Western drama

Niall Clugston writes: Re. “The landslide that wasn’t: how Labor kept its Sydney heartland” (Friday). As a resident of Sydney’s notorious west, I think your analysis of why Labor held this heartland misses several key points.  Notably, it overlooks the Liberal victory in Reid. However, the most glaring error is Angelo Risso’s assertion that Labor “needn’t have worried”.  On the contrary, fear of a rout ensured the party fought hard.  In particular, the ALP targeted migrant groups. This extended to making phone calls in Mandarin to voters merely because they had Chinese surnames, risking alienating people whose primary language was English or Cantonese or something else. Labor even recruited students from China as campaign workers. In contrast, Andrew Nguyen, the Liberal candidate for Fowler, complained that Tony Abbott gave him the cold shoulder. Of course, it is hard to advocate “stopping the boats” standing next to one of the original boat people from Vietnam.
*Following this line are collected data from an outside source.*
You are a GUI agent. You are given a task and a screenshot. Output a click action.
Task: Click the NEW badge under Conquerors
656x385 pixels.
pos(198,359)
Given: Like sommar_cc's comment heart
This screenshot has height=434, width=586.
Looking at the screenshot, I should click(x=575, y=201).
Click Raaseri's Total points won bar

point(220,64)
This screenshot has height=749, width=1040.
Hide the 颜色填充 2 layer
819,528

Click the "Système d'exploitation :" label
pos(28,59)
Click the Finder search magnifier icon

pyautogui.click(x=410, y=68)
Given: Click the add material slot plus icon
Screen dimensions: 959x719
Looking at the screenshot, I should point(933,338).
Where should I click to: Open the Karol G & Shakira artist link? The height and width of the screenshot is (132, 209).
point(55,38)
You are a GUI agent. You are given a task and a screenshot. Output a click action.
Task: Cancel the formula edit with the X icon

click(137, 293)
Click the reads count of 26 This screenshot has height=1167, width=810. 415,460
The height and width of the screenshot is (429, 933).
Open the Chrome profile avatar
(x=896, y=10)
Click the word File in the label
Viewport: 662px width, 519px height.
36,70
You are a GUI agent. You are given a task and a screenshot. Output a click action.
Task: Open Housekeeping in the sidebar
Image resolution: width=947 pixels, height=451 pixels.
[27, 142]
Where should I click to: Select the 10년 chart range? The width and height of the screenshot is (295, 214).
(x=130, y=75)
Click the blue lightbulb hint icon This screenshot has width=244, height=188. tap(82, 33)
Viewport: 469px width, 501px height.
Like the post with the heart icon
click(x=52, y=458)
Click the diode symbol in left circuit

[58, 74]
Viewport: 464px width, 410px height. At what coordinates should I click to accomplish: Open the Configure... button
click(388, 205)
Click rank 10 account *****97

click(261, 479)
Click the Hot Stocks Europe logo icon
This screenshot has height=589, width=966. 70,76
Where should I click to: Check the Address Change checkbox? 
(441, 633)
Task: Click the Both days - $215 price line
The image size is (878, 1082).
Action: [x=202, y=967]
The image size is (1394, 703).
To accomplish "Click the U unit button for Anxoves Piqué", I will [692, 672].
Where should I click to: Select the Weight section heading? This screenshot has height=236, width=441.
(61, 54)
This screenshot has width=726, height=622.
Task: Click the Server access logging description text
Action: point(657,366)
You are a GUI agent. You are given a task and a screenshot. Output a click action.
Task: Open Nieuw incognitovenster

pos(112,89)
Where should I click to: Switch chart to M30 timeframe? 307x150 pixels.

In addition, Labor had some good candidates. Julie Owens in Parramatta, for instance, has campaigned tirelessly for three years. The Liberals have limited local branches, which give them slim pickings when they try to find candidates. In western Sydney they ended up with businesspeople, or the children of businesspeople, with little political knowledge and skills. And this is how the west was not won.

Plenty to like about the ALP

David Edmunds writes: Re. “Don’t blame Abbott — the Left loves to lose” (Friday). Jane Caro poses the question at the end of her piece on Friday apropos the ALP: “What’s to like?”

The answer is: the response to the GFC, including the schools expenditure, the huge increase in infrastructure expenditure, the whole education project including the accountability measures encompassed in the My Schools project, the NBN, paid parental leave, the carbon price, the minerals tax, the additional health expenditure including mental health, and the NDIS, just for starters. That is not bad under the cloud of the GFC in just six years.

I agree with her dislike of the asylum seekers policies, but have yet to hear a better idea, and they certainly tried quite a few.

Her critique based on the salesmanship of the ALP is, I think, unfair. All political explanations rely on the media to explain what is going on. Progressive political parties will always have difficulty, as the establishment media invariably fails to present new ideas in a sensible context, and this was particularly evident over the last few years.

The criticism of the ALP for scurrying away from the great moral challenge is also unfair. The policy was predicated on being part of world action, and in any event a modified policy was implemented later, albeit messily, but in accordance with the policy statements made by the prime minister in the lead-up to the 2010 election.

The test of ideas is the extent to which they become part of the fabric of our society. Caro claims the Liberals fought for their ideas and they won. They actually went to the election with the whole suite of ALP policies, even including the maintenance of a deficit in the medium term. There were just two exceptions, the ETS and minerals tax, and they did not fight on these policies, but rather on the idea of competence  To the best of my knowledge they introduced no new ideas, simply gutted some Labor policies and accepted some without amendment.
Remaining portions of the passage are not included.